The Maryland Stadium Authority may face scrutiny from lawmakers disturbed by the finding of an arbitration panel that the agency gave away stadium naming rights, failing to collect at least $10 million from the Ravens.
"When the members of the stadium authority come before the General Assembly in January or in summer session, I'm sure they are going to face questions," said Senate President Thomas V. Mike Miller Jr.
A three-man panel of arbitrators, in a case brought by the Orioles, ruled Friday that the Ravens contributed about $24 million to the construction of PSINet Stadium rather than $34 million as the stadium authority testified.
Specifically, the Ravens were given the right to sell the name of the building to a corporate sponsor for free, not for $10 million as the stadium authority described in public comments and testimony before lawmakers and the Board of Public Works in 1997.
"As we view what was done ... the Ravens effectively received the naming rights and $10 million in unique design elements without further cost to them," the panel, headed by former CIA chief William Webster, wrote in its 12-page decision.
"In substance, the Ravens effectively paid $24 million" of the cost of construction, the arbitrators found. The downtown stadium was completed in 1998 and cost the state $223 million to build. The Ravens later sold the naming rights to PSINet in a deal valued at more than $100 million.
The arbitrators ordered the state to pay for $10 million in stadium improvements to Oriole Park at Camden Yards and gave the Orioles the naming rights for the stadium. They based the decision on the "parity" clause of the Orioles' lease, which guarantees treatment comparable to the neighboring football team. However, the panel rejected the Orioles' demands for extra skyboxes and $50 million in rent credits, among other things.
Miller said the arbitrators' findings will be a temporary cloud over an agency with an unusually good record. "Obviously, their dealings will be scrutinized more closely, but the stadium authority has such a good track record; they have done a marvelous job," said Miller, a Prince George's County Democrat.
The ruling amounts to a $20 million loss to taxpayers, said Sen. Christopher Van Hollen, Jr., vice chairman of the Senate's Budget and Taxation Committee.
"I will bring it up during their [the stadium authority's] budget debate" said the Montgomery County Democrat.
Transcripts of Van Hollen's 1997 query to a stadium authority executive were entered into the record of the arbitration by the Orioles. At a hearing, he was assured that the football team would pay $10 million for the naming rights.

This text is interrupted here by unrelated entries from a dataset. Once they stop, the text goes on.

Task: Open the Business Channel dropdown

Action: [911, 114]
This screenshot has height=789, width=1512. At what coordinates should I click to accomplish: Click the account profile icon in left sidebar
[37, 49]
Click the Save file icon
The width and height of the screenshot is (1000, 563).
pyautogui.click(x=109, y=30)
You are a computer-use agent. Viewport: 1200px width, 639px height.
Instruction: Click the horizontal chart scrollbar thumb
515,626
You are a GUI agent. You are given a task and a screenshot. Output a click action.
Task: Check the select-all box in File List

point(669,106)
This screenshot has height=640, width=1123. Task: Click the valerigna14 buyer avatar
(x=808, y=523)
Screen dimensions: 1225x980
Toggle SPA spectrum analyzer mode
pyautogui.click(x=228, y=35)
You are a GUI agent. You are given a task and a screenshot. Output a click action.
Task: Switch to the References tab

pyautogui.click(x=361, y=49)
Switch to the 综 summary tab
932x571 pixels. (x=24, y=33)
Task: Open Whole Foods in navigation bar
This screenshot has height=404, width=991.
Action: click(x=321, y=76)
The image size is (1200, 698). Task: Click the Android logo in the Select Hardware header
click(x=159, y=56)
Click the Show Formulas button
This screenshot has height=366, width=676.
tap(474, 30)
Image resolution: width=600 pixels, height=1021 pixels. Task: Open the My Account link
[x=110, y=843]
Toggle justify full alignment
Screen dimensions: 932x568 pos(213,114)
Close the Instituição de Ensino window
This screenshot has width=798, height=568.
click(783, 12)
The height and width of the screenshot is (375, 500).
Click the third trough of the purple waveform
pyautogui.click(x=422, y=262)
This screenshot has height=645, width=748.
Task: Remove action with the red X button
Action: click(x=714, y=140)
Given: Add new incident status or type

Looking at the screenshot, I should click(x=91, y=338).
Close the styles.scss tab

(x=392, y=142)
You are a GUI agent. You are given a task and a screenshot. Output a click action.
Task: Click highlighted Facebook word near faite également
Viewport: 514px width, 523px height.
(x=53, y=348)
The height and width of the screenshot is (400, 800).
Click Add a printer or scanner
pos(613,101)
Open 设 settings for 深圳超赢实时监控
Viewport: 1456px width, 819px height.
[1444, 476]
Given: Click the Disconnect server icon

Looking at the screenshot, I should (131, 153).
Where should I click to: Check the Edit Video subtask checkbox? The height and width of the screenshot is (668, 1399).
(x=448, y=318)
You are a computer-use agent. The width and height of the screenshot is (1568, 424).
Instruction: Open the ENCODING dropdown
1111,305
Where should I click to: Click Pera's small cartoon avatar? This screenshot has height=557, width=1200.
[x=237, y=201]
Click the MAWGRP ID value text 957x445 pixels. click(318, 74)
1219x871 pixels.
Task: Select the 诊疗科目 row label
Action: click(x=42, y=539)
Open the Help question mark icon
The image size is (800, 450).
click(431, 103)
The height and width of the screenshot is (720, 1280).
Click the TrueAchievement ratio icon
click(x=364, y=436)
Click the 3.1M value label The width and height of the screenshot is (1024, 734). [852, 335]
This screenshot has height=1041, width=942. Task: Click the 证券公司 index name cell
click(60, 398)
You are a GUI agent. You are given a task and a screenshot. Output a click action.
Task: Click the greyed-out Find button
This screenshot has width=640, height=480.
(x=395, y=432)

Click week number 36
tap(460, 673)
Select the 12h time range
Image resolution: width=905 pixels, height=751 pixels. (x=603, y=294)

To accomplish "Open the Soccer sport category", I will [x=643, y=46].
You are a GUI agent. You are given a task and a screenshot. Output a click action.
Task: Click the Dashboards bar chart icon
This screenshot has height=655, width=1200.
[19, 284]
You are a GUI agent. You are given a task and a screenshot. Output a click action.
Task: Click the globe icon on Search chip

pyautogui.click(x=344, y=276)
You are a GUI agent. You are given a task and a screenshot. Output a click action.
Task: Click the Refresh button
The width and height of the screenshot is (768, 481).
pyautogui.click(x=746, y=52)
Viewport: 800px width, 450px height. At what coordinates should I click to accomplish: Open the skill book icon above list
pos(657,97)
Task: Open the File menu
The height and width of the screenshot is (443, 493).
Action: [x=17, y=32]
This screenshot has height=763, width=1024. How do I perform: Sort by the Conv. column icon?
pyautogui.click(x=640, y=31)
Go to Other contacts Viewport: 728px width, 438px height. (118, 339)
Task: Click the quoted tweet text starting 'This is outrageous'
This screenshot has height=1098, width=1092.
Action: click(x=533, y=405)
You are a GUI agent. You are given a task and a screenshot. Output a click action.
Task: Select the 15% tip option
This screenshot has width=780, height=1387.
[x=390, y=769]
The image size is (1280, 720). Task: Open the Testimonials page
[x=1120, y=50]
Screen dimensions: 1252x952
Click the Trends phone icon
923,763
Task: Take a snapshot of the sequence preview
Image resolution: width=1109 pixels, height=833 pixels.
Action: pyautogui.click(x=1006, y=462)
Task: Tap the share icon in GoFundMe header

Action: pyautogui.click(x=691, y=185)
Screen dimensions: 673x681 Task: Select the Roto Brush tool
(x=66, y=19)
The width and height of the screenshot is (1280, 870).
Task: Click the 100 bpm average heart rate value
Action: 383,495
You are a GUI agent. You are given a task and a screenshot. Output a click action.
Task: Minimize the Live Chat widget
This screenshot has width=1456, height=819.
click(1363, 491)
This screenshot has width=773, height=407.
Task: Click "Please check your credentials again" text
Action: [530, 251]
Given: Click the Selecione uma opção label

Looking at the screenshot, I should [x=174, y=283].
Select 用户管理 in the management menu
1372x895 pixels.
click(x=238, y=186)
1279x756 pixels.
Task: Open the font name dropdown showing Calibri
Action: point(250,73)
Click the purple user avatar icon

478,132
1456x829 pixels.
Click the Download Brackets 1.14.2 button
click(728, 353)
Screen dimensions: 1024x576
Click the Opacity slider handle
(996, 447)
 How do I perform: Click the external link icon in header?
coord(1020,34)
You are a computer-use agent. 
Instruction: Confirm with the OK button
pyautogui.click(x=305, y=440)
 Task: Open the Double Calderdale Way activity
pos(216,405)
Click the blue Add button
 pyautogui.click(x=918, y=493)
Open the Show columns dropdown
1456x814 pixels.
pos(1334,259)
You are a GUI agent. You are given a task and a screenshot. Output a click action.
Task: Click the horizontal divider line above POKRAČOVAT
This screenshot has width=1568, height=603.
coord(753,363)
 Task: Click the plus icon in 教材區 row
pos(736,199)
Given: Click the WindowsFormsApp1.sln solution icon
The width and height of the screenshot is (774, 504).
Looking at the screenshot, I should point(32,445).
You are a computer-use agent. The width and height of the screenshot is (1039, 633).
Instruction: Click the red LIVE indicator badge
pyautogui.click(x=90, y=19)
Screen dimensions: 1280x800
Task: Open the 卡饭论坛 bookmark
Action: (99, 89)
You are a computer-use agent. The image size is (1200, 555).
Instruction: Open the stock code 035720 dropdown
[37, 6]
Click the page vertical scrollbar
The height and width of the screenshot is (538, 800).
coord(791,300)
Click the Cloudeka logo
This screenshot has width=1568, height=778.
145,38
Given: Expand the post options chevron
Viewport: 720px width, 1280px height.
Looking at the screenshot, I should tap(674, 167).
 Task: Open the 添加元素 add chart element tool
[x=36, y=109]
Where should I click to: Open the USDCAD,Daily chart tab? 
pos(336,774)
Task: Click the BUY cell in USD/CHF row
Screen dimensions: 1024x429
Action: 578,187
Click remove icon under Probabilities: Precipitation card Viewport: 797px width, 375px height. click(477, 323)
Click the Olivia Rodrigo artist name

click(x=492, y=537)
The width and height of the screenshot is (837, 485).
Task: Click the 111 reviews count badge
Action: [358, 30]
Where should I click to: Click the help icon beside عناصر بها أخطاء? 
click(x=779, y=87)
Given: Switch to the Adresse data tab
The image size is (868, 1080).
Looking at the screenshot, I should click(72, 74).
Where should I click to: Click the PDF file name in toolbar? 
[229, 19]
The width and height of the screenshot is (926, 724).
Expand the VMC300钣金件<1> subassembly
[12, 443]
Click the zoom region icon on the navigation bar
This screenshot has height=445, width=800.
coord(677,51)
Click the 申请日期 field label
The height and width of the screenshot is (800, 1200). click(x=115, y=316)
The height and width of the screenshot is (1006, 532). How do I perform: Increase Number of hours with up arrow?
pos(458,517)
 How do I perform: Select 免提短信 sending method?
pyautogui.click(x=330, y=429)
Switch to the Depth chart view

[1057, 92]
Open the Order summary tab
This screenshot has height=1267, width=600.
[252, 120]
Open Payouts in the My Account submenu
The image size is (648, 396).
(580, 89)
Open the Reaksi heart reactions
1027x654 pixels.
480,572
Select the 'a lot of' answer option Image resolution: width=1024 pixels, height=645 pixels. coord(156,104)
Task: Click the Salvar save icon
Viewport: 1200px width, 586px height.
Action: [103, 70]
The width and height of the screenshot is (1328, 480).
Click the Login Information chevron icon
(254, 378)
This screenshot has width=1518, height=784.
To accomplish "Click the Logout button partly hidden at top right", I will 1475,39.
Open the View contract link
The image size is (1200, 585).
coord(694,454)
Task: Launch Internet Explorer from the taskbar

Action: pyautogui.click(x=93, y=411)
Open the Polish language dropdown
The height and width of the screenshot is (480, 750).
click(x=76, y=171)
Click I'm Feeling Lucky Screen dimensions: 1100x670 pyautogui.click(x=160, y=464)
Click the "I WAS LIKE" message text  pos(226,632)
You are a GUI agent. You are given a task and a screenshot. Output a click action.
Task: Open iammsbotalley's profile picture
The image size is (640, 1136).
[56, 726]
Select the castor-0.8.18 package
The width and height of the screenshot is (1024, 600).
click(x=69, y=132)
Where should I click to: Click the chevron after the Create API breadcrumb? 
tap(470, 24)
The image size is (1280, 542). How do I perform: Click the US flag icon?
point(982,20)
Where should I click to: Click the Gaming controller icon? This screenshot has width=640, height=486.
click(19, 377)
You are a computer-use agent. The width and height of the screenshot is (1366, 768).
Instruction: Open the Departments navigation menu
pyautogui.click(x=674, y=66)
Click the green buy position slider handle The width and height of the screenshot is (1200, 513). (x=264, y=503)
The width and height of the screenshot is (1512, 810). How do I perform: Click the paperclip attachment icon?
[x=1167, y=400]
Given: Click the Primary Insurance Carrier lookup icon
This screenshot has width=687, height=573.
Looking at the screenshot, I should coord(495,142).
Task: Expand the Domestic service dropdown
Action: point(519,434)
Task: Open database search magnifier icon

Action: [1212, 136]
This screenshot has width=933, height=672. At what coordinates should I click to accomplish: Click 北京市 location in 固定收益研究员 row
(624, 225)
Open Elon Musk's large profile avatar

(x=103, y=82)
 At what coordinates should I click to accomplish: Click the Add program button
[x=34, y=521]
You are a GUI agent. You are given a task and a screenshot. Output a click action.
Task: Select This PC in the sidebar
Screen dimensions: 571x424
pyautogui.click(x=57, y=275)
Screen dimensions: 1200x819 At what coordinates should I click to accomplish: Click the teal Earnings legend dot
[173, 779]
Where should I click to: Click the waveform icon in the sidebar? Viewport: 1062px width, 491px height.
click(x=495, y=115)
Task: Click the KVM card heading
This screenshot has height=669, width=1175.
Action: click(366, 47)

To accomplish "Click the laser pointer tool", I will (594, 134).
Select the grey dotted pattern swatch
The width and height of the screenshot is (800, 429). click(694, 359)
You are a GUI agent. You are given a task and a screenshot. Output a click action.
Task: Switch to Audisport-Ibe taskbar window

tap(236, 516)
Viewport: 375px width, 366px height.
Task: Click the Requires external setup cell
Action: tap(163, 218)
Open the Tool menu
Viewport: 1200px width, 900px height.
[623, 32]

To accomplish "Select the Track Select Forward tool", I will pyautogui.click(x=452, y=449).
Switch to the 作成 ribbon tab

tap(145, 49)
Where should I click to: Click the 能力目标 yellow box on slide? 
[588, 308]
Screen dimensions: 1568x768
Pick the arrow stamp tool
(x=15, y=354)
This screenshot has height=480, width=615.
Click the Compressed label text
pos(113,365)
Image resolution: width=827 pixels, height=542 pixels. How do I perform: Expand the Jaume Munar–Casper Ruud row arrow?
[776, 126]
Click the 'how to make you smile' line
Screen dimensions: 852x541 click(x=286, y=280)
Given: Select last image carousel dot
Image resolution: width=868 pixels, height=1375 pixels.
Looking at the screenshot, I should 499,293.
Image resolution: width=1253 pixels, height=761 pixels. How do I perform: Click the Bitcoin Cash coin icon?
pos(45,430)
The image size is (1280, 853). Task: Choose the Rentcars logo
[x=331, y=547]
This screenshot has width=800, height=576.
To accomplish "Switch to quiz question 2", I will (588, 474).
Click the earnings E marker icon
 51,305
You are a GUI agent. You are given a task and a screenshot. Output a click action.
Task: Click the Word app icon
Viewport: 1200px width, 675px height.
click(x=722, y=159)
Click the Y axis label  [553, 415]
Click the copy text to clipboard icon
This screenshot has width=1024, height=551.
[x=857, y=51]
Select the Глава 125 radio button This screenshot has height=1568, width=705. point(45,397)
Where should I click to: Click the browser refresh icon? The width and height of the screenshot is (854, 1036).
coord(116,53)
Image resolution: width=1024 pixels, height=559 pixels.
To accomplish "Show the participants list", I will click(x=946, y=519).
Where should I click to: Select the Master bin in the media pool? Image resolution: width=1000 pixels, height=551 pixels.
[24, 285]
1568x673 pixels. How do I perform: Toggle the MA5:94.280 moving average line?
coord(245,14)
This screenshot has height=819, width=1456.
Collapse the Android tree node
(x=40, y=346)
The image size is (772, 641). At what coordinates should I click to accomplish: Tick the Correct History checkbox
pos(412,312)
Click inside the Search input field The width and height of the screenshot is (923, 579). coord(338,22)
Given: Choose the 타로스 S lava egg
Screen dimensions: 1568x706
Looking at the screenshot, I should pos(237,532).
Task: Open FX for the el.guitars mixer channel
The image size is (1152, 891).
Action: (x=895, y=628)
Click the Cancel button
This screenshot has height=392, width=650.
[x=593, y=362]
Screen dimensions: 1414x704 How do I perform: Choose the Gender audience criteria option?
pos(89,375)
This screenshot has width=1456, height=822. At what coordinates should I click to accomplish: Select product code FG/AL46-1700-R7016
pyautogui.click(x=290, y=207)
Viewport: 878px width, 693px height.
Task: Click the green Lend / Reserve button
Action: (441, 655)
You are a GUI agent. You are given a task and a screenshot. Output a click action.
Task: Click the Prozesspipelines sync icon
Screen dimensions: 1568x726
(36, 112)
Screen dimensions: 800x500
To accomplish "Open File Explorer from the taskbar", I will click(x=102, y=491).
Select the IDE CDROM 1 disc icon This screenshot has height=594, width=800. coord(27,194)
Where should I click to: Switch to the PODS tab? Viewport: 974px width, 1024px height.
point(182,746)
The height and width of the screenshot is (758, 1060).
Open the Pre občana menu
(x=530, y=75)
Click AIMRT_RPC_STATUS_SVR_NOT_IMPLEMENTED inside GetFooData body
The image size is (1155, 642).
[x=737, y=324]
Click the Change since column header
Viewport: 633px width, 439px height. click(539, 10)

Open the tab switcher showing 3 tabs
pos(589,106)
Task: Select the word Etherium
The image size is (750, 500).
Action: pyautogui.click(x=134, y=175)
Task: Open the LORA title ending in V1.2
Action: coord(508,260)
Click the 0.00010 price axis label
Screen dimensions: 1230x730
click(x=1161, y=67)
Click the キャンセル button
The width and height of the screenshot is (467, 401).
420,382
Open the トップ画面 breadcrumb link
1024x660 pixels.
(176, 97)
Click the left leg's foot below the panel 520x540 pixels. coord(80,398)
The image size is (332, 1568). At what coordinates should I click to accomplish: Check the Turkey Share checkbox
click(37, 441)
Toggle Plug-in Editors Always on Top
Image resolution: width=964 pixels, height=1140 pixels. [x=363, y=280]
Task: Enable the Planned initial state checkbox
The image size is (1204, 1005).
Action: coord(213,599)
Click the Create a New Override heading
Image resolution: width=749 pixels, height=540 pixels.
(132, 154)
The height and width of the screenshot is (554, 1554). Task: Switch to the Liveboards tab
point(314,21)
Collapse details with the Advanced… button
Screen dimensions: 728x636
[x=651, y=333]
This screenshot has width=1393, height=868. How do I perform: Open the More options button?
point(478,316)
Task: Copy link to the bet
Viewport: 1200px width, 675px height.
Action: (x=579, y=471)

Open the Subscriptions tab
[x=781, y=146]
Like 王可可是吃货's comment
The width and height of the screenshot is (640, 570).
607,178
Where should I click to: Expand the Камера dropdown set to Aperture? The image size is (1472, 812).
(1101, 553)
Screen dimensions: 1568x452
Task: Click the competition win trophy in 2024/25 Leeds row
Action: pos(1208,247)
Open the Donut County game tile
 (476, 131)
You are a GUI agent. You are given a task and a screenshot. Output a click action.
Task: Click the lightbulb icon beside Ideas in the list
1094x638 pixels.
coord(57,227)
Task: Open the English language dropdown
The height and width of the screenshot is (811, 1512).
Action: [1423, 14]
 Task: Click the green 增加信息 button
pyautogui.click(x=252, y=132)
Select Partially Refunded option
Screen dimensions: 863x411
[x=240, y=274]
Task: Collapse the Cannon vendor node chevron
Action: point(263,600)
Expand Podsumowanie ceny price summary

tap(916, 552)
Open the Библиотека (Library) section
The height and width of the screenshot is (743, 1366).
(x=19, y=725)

"I definitely feel misled on that issue because we were left with the impression that the taxpayers got $10 million for the naming rights," Van Hollen said yesterday.
The stadium authority contends that the Ravens did pay for naming rights, though indirectly. Part of the money was paid by the team's concessionaire, Fine Host, on the Ravens' behalf and was linked to spending on so-called "unique design elements."
The football team's chief financial officer testified that the team put $10 million more into the facility than it would have without the naming rights and considered the extra spending a quid-pro-quo for the naming rights.
But the Orioles argued that there was no record of a specific payment to the state. Before the arbitration, the Orioles were prepared to consider paying for their naming rights and hired an accounting firm to go through the stadium authority books to verify the Ravens' payment, said Orioles attorney Alan M. Rifkin.
The accountants were unable to find any trace of the payment, leading the Orioles to demand equitable treatment.
The Orioles say they have no intention to sell the name of the stadium for now, but wanted to secure the right for the future. Corporate sponsors in recent years have paid $30 million to $100 million, depending on the terms, to attach their monikers to ballparks.
To longtime stadium foe Robert L. Flanagan, a Howard County Republican, the revelation suggests the public was deceived by the stadium authority.
"It supports the conclusion that there was a massive effort to deceive the Maryland public and Maryland lawmakers about the terms of the deal," Flanagan said.
He called for hearings on the matter, including whether stadium authority general counsel Allison Asti provided false testimony to the arbitrators when she said the Ravens were charged $10 million for the rights.
Asti defended her testimony yesterday: "The Ravens testified under oath that they paid $10 million extra for naming rights and that is reflected in the amended lease. It was clear that the Ravens would not have caused Fine Host to pay us an additional $10 million up front were it not for the simultaneous grant of naming rights."
State treasurer Richard N. Dixon, who voted for the naming rights deal as a member of the state's three-man Board of Public Works, said he remains satisfied.
"The arbitrators have their opinion and I have mine. Just because they made that decision does not make that correct," Dixon said.
"We wanted a football team in the worst way, and the deal was very lucrative," Dixon said. "The entire package to Oriole Park at Camden Yards and the football stadium has been a winner."
Another member of the Board of Public Works, Comptroller William Donald Schaefer, said he'll have questions when stadium authority executives next appear before the board.
"I presumed they [the Ravens] were going to pay for it. I don't think they [stadium authority executives] were diligent in following up and getting the money," Schaefer said.
Stadium authority executive director Richard Slossum, who joined the agency after the Ravens' deal was made, said "I'm sure there will be questions from detractors."